Dig on this.
In keeping with the Bill Murray theme, my wife and I watched Broken Flowers via our netflix supply line last night. It's Bill Murray playing that character he's perfected: detached, ironic, deadpan aging man unsure of his direction in life and behaving more as an observer than as an active participant in the world around him. It's also by Jim Jarmusch, which means you don't get a clear beginning, middle, and end with the handy Hollywood resolution. In fact, you get so little resolution that you marvel that it's an American film at all (then you see that it won the Grand Prix at Cannes in 2005 and suddenly things make more sense).
The plot is set in motion when Don Johnston (Bill Murray), a confirmed bachelor successfully retired from the computer industry and seemingly resolved to spend the rest of his days lying on his sofa watching television, receives a mysterious letter purporting to be from a former girlfriend twenty years in the past, in which the writer claims that they had a son together who at 19 years is now on a quest to find his father. The letter is brought to his attention by his current girlfriend (Julie Delphy), as she dumps him and walks out the door. His detective fiction loving neighbor, Winston, takes charge and dictates Johnston's actions that drive the movie forward. At Winston's urging, Johnston compiles a list of his girlfriends from that time, and Winston locates the four living ones (and the one dead one) and dispatches Johnston on a quest to visit each of the four and "look for clues" as to who wrote the letter.
It's brilliant. He visits each, with each encounter getting more uncomfortable and confrontational, culminating in his visit to Penny (Tilda Swinton). The cast of former flames is pretty impressive: Sharon Stone, Frances Conroy, Jessica Lange, and Tilda Swinton all in relatively short but emotionally charged roles (Julie Delphy, whose character dumps him at the beginning of the movie, is on screen for perhaps one minute).
The camera keeps playing tricks with the viewer, though, inserting repetitive images (for example, Johnston's drives to and from each encounter involve the road changing from interstate, to secondary highway, to backroad and vice versa) and ambiguous visual clues (he's been told to look for pink, since the letter writer used pink stationery: all of his ex-flames have several pink items around them).
By the end of the film, I was left thinking of The Crying of Lot 49 and some of the more interesting movies of the last decade that play with memory and perception, like Memento or Eternal Sunshine of the Spotless Mind. Although, more like the Pynchon novel than like the films, because in the end, you haven't unraveled anything.
3 comments:
I love Bill Murray.
But I avoided this film because even Jim J. films, when there are too many stars involved, tend to not be so good. Too Many Stars spoil the movie brew.
But now I think I'll see it. Bravo.
I kept wanting to see it and I never got around to it. Now I shall. Thanks!

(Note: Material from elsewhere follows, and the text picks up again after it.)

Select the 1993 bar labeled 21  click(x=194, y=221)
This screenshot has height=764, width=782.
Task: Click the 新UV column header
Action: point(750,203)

I've been thinking a bit more about the film. It's clearly centered on the Murray character, and the women are more or less stops along his journey, so to that extent it's a typical male-centered story, but you don't feel that Johnston was victimized by these women (you know the kind of movie where the women just don't understand the poor male character etc) -- just that he was charming and wonderful and an asshole all at once.